= List of It's All About Amy episodes =

The following is a list of episodes for the British fly on the wall reality television series, It's All About Amy:

In 2011/12, eight episodes of It's All About Amy aired.

==Episodes==

| No. | Title | Directed by | Original release date |
| 1 | Episode 1 | Mitch Baker | 1 December 2011 |
Amy Childs, an English model, beautician, reality star and television presenter from Essex who rose to fame after appearing on the British reality television series, The Only Way is Essex, invites cameras to film her everyday life. Amy introduces and discusses her family, her friends, and cousin and TOWIE co-star, Harry Derbidge. Amy goes in search for outfits for an award show and looks at possible locations for her dream salon. Drew, Amy's road manager, takes Amy and her dog to a training camp run by a police dog trainer.
| 2 | Episode 2 | Mitch Baker | 8 December 2011 |
Amy is close to signing the lease on her new beauty salon, but a major setback occurs. Amy has a business meeting with potential beauty suppliers about a massage table to be made exclusively for Amy's salon that would be more accommodating for women.
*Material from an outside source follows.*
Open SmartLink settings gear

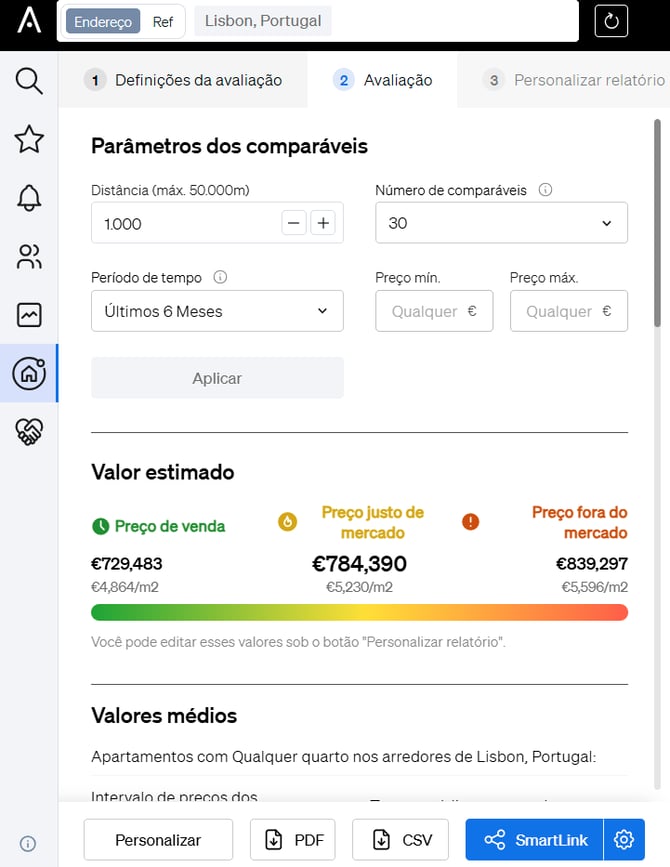point(624,840)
Amy attends the Kensington Olympia Beauty Expo, to choose which products will appear in her new venture and later, she and cousin Harry attend The Butterfly Ball. Amy also goes horse ridding, which she hasn't done since age 11. Meanwhile, Amy's florist father Billy and brother Billy Jr. are hard at work selling flowers at the Brentwood market. Later, Billy Jr. has a singing gig at a bar in Bromford, but a disappointed Amy can't make it as she is making a guest TV appearance on Big Brother's Bit on the Side.
| 3 | Episode 3 | Mitch Baker | 15 December 2011 |
Amy goes on holiday to Dubai with manager Claire and road manager Drew. Amy puts her horse ridding skills to the test when she goes for a ride on a camel and even indulges in some belly dancing. Meanwhile, Amy receives some good news from the UK when Julie rings to tell her that the lease on her new beauty salon has been agreed. When Amy returns home, she gets stuck back into work and makes a personal appearance at a popular Essex nightclub. Amy's mum, Julie surprises Amy with a girly bedroom makeover. Finally, Amy, accompanied by her hand-picked salon staff, attends a beauty course and debates the details of the sign for the salon.
| 4 | Episode 4 | Mitch Baker | 22 December 2011 |
Amy and cousin Harry get ready to attend the Pride of Britain Awards, while discussing who is the most orange. The Childs family receive some good news after a week of worry when pet Pugsy is allowed home from the vet, fully recovered from an eye infection. When Amy needs to get some advice on her salon, she heads off to Chigwell to meet with an old friend, mentor and former boss, Sharon. Meanwhile, Amy and her mum Julie attend the Zumba-thon at Alexandra Palace in aid of a breast cancer charity. Also, Amy's brother Billy Jr. lends some moral support when Amy makes an appearance at an Essex nightclub and is asked to judge a pole dancing competition.
| 5 | Episode 5 | Mitch Baker | 29 December 2011 |
Amy continues to make media commitments and a television appearance throws her into the lion's den on the popular music show Never Mind The Buzzcocks.
| 6 | Episode 6 | Mitch Baker | 12 January 2012 |
Amy lends a hand in the Childs family's fireworks shop, but two queues form – one for sparklers and the other for Amy's autograph. Amy then heads off to West Sussex to support Peter André, her showbiz pal who is opening his own cafe. With the big opening day fast approaching, Amy pops by the salon to make sure things are running on schedule. Meanwhile, mum Julie decides it's time for mother and daughter to have some fun and they head of to Milton Keynes and have a crack at indoor skydiving. Also, Amy's 2012 calendar hits the shelves and she heads off to Bluewater Shopping Centre to meet and greet fans and sign some autographs. Amy, and cousin Harry are given a special treat when they are offered a private box to watch West Ham play and even the chance to walk on Upton Park’s hallowed turf.
| 7 | Episode 7 | Mitch Baker | 19 January 2012 |
The launch of the beauty salon is fast approaching, but with only a couple of days left to go, Amy is worried that there is still much more work to do.
| 8 | Episode 8 | Mitch Baker | 26 January 2012 |
Amy meets the Prime Minister on the set of This Morning. Amy takes a working holiday in Los Angeles and it's her first visit to the city. Meanwhile, Amy and her stylist, Jade, take an open-top bus tour to see the homes of the stars. Also, Amy films her very own fitness video.